The Establishment pines for a return to the 1920s with high profits for owners and shareholders enabled by low workers’ wages, low taxes, and minimum regulation.

The two “tigers” joined forces in the Tea Party, a loose alliance of very inspired, highly motivated and determined voters. The will to power also inspired the tigers to paper over the fact that libertarians oppose government supervision of bedrooms while the values voters oppose only government programs that benefit nonwhites.

At the end of 2013, the Establishment realized it was about to suffer the fate of everyone who has ever ridden the tiger: becoming lunch.

By the end of 2013 it became blindingly obvious that Tea Party dominance might not only bankrupt the United States and the businesses which depend on it, but would also doom the GOP to long-term insignificance in the face of changing demographics and growing income inequality.

House Majority Leader John Boehner and the U.S. Chamber of Commerce, the face of the Establishment, struck back at the end of 2013 with a threat to take back the GOP.

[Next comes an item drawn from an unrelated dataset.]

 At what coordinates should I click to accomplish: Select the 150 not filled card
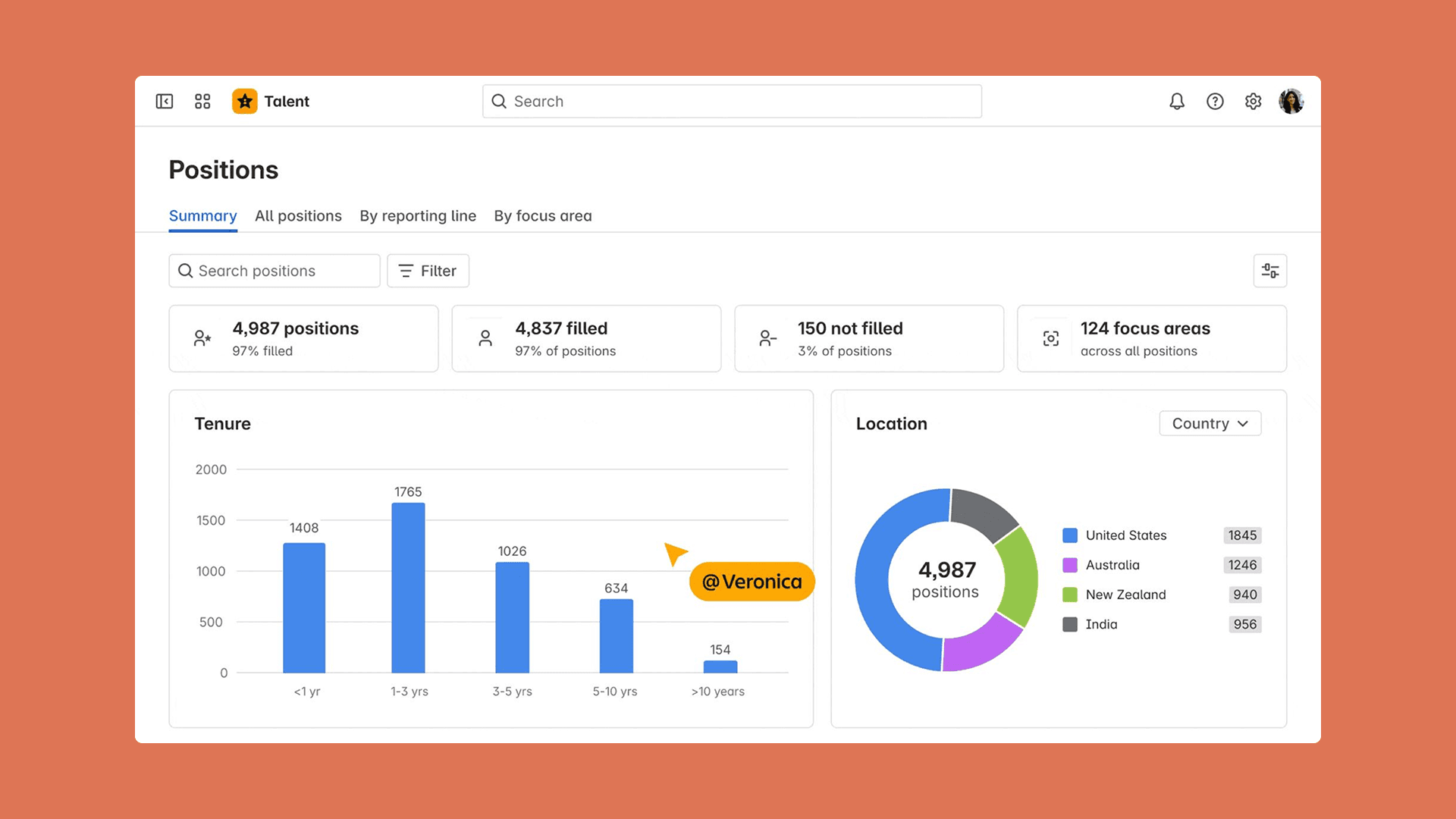click(869, 338)
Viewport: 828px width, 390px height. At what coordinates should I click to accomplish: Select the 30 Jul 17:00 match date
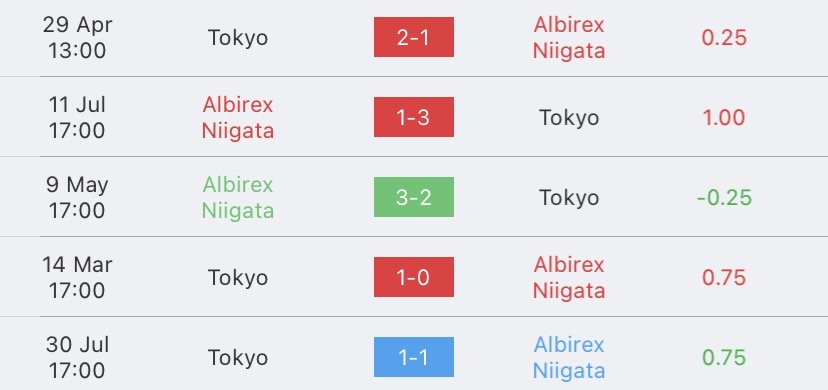pyautogui.click(x=77, y=357)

The future of American politics now depends on how this internal confrontation plays out. If the Establishment vanquishes the Tea Party, it will restore the Grand Old Party as a credible political brand. If the Tea Party wins, the GOP and the United States will continue its long-term stagnation.

Without a credible opposition, the Democratic Party has no incentive to evolve or innovate. Today’s Democrats devotes their efforts to mindlessly preserving the status quo. Obamacare could have been crafted as a radical innovation in the way we provide healthcare to our citizens.

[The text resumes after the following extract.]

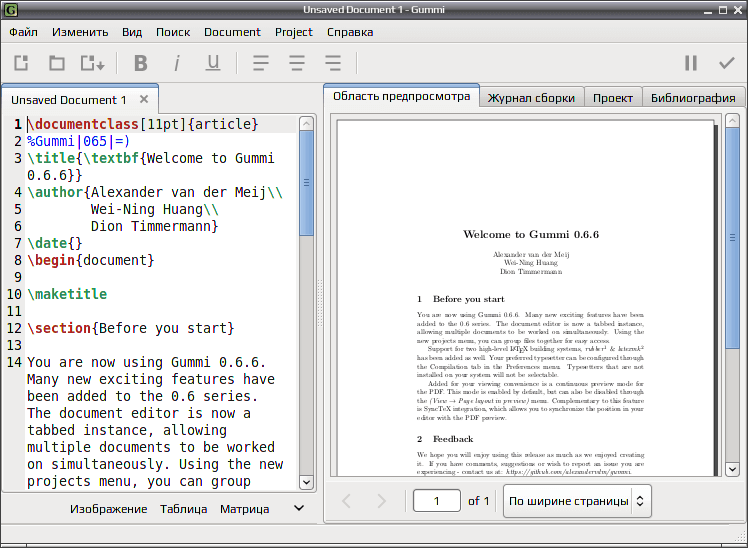Open the page width zoom dropdown

(x=577, y=501)
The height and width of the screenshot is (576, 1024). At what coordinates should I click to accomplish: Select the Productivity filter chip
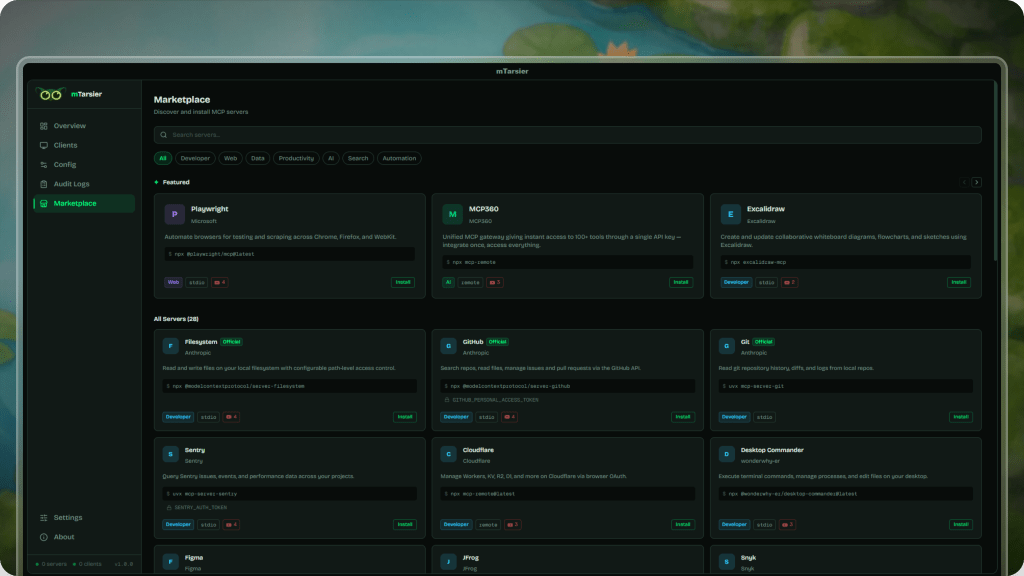click(296, 158)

Instead, Democratic conservatism and Republican negativity guaranteed that, despite making a significant improvement in coverage, the need to protect the many interests groups invested in “market-based solutions,” would make Obamacare so complex and unwieldy that the insurance companies and trial lawyers would be the biggest winners.

(Those who believe in “market-based” solutions to healthcare should ask themselves just how much role the market plays in deciding towards which hospital the ambulance carrying you from a life-threatening accident should drive).

As the GOP withers, the Democratic Party will grow because it has mastered the art of preserving something for everyone while the Republicans continue to exclude anyone who doesn’t look like them.

Foreign affairs represent one of the few bright hopes for 2014. Secretary of State John Kerry has reached the pinnacle of his career and, concerned primarily with his legacy, has demonstrated he will act on behalf of his country without worrying about the next elections. In the last nine months, he has accomplished the unachievable.

He initiated a process with the Russians that provides the only hope of stopping the Syrian civil war before it destabilizes the entire Middle East. The interim nuclear agreement with Iran has opened the possibility of returning that key country to its normal place in history.

Restarting the Israel-Palestinian peace talks was important; keeping them alive despite desperate efforts by Israeli Prime Minister Benjamin Netanyahu and his partisans in Congress is mind-boggling. With luck, we have a 50-50 chance of real progress in those three areas by the end of 2014. No one could have predicted that a year ago.

Finally, alas poor Greece. An 18th Century French diplomat speaking of the Bourbons could be describing 2013 Greece. “They have learned nothing and forgotten nothing.”

Rolling over a debt Greece cannot repay while a small coterie of corrupt businessmen and corrupt union leaders control a political system dependent on them for its survival will prevent any chance of recovery. If elections were to be held in 2014, SYRIZA and Golden Dawn could well win two of the three top spots.

Hopefully, the fear of such an outcome may change enough minds in Greece (and Europe) to bring about the radical changes needed to rescue the Old Country.

Hang on, this will be a roller coaster year.